Opinion
March 16, 1961
Judgment in favor of plaintiff for $100,000, with costs, unanimously reversed, on the law and on the facts, the verdict vacated, and a new trial granted, with costs to defendant-appellant, on the ground that the verdict was contrary to the credible evidence. The testimony given on behalf of plaintiff in this personal injury action, which was unfavorably characterized by this court on a prior appeal ( 7 A.D.2d 414), was not improved upon in the present trial, although it obviously was modified to avoid earlier indications of weakness. If the testimony then taxed credulity, the variations in such testimony have not added to its probable verity.

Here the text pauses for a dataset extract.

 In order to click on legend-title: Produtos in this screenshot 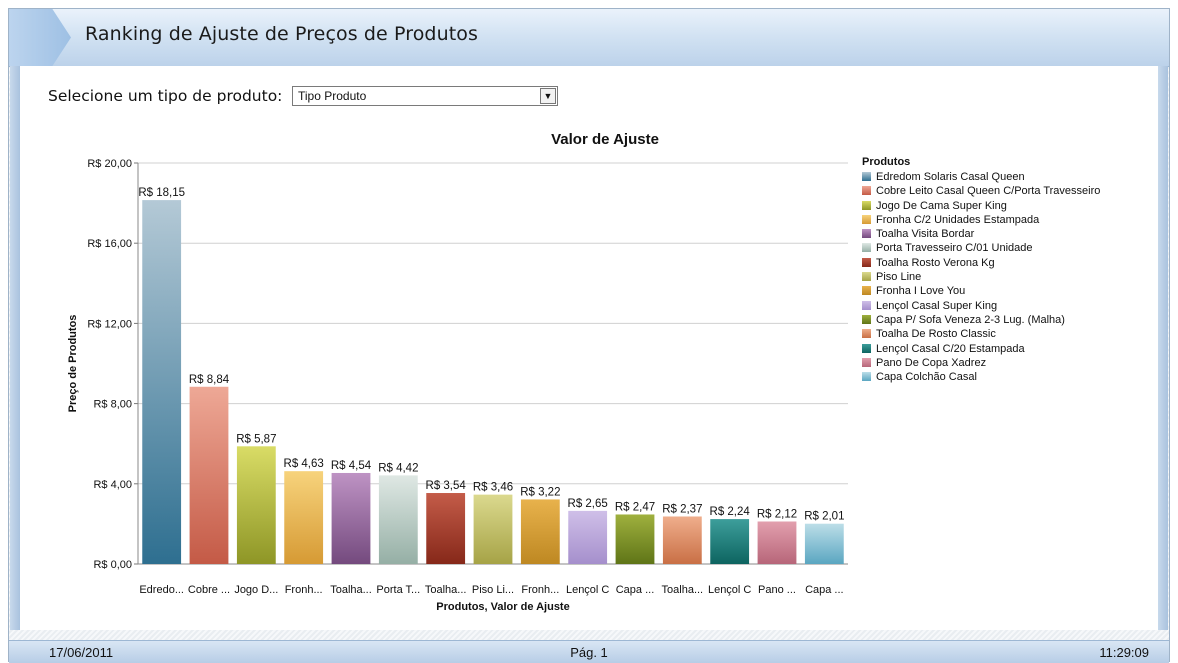, I will do `click(886, 162)`.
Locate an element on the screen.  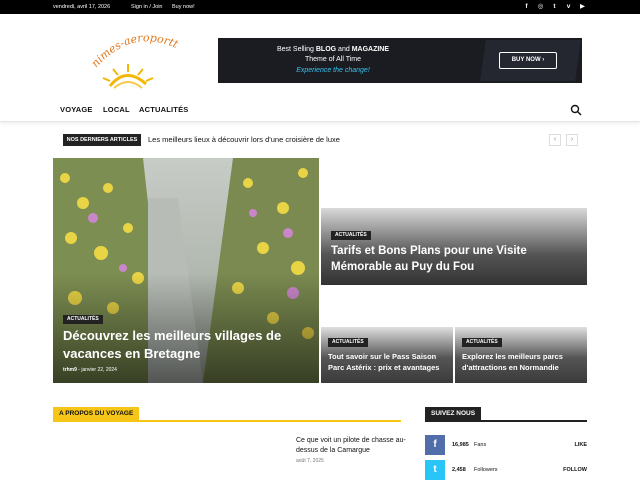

On the prior appeal this court, however, impliedly held that plaintiff had established a prima facie case, since it ordered a new trial solely on the ground that the verdict was against the weight of the credible evidence. The present court does not feel free to consider the otherwise cogent arguments made by defendant, that the complaint should be dismissed as a matter of law, because of the doctrine of the law of the case. Although not an absolute mandate on the court, the doctrine is one that rests in a sound policy not to be ignored except in extraordinary circumstances ( Hornstein v. Podwitz, 229 App. Div. 167, 169; but see limiting affirmance 254 N.Y. 443, 450; Williams v. Board of Trustee, 210 App. Div. 161, 162; see, also, Barcelo v. Horn Hardart Co., 11 A.D.2d 651; 5B C.J.S., Appeal and Error, §§ 1821-1824, 1964, generally, and especially at subd. c, par. [3], [p. 567] and subd. d [p. 570]; Note: Conclusiveness of Prior Decisions on Subsequent Appeals, 34 L.R.A. 321).
Concur — Breitel, J.P., Rabin, Stevens, Eager and Steuer, JJ.